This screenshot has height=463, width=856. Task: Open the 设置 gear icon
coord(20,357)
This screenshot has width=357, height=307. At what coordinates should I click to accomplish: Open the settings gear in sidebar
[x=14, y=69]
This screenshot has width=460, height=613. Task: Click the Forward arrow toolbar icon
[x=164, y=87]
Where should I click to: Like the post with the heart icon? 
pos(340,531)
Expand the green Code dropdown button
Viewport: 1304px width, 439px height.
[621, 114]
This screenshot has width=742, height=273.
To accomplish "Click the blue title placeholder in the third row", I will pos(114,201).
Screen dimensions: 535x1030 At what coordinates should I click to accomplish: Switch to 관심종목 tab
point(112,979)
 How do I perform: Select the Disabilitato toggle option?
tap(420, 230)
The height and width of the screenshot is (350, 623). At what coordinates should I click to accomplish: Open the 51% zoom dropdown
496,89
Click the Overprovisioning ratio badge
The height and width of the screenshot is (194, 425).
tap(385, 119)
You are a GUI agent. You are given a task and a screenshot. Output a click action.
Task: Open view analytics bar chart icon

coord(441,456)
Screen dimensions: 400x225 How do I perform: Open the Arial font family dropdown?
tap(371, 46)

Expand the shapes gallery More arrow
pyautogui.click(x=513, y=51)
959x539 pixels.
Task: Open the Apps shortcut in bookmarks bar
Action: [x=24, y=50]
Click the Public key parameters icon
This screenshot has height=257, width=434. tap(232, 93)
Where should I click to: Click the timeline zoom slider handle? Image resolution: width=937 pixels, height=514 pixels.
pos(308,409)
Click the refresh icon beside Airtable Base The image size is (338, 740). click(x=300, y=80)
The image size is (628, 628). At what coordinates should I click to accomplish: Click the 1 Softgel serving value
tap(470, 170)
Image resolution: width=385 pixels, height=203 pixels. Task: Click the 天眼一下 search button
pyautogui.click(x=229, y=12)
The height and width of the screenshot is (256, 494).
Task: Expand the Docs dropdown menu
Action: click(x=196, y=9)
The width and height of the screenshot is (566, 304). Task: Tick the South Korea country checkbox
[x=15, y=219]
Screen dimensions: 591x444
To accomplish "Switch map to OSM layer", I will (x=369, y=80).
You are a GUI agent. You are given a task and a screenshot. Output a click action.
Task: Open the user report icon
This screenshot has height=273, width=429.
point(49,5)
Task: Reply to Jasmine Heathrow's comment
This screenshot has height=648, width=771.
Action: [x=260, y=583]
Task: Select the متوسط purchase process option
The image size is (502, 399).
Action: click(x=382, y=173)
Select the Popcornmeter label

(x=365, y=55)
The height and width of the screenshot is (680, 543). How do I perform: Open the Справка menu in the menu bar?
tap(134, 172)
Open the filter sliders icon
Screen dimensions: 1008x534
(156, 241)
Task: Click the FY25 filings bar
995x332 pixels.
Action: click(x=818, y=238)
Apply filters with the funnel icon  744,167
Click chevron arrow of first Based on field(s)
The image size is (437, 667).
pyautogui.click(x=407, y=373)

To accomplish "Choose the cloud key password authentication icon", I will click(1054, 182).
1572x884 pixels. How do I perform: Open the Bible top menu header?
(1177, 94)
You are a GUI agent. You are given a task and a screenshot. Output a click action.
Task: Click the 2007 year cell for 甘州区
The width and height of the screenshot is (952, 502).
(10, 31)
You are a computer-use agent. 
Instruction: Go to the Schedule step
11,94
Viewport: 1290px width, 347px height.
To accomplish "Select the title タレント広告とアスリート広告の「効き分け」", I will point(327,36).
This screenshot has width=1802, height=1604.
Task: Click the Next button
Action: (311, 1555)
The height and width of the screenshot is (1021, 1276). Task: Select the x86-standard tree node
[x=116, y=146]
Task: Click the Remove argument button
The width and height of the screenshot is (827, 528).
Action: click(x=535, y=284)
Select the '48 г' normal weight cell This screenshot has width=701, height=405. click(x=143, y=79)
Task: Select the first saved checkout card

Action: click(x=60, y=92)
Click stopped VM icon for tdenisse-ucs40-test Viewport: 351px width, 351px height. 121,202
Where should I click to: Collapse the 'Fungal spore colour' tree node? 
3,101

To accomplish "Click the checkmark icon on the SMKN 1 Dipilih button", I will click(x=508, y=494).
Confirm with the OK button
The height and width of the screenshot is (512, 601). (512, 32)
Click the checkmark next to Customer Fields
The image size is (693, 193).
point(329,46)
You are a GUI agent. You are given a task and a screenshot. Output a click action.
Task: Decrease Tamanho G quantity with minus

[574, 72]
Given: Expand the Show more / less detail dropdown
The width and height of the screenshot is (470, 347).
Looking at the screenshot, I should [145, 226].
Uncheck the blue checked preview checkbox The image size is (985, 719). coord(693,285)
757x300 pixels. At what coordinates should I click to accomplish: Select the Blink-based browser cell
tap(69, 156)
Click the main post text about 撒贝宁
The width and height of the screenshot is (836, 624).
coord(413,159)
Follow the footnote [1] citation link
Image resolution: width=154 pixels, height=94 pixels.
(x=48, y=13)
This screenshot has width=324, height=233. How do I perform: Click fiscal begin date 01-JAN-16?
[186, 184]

YOUR ASSIGNMENT
The reply must hold exactly the lines from the one containing "Task: Click the 2007 year cell for 甘州区" to the last line of the entries, and nothing more.

OUTPUT
Task: Click the 2007 year cell for 甘州区
The width and height of the screenshot is (952, 502).
(10, 31)
You are a computer-use agent. 
Instruction: Go to the Schedule step
11,94
Viewport: 1290px width, 347px height.
To accomplish "Select the title タレント広告とアスリート広告の「効き分け」", I will point(327,36).
This screenshot has width=1802, height=1604.
Task: Click the Next button
Action: (311, 1555)
The height and width of the screenshot is (1021, 1276). Task: Select the x86-standard tree node
[x=116, y=146]
Task: Click the Remove argument button
The width and height of the screenshot is (827, 528).
Action: click(x=535, y=284)
Select the '48 г' normal weight cell This screenshot has width=701, height=405. click(x=143, y=79)
Task: Select the first saved checkout card

Action: click(x=60, y=92)
Click stopped VM icon for tdenisse-ucs40-test Viewport: 351px width, 351px height. 121,202
Where should I click to: Collapse the 'Fungal spore colour' tree node? 
3,101

To accomplish "Click the checkmark icon on the SMKN 1 Dipilih button", I will click(x=508, y=494).
Confirm with the OK button
The height and width of the screenshot is (512, 601). (512, 32)
Click the checkmark next to Customer Fields
The image size is (693, 193).
point(329,46)
You are a GUI agent. You are given a task and a screenshot. Output a click action.
Task: Decrease Tamanho G quantity with minus

[574, 72]
Given: Expand the Show more / less detail dropdown
The width and height of the screenshot is (470, 347).
Looking at the screenshot, I should [145, 226].
Uncheck the blue checked preview checkbox The image size is (985, 719). coord(693,285)
757x300 pixels. At what coordinates should I click to accomplish: Select the Blink-based browser cell
tap(69, 156)
Click the main post text about 撒贝宁
The width and height of the screenshot is (836, 624).
coord(413,159)
Follow the footnote [1] citation link
Image resolution: width=154 pixels, height=94 pixels.
(x=48, y=13)
This screenshot has width=324, height=233. How do I perform: Click fiscal begin date 01-JAN-16?
[186, 184]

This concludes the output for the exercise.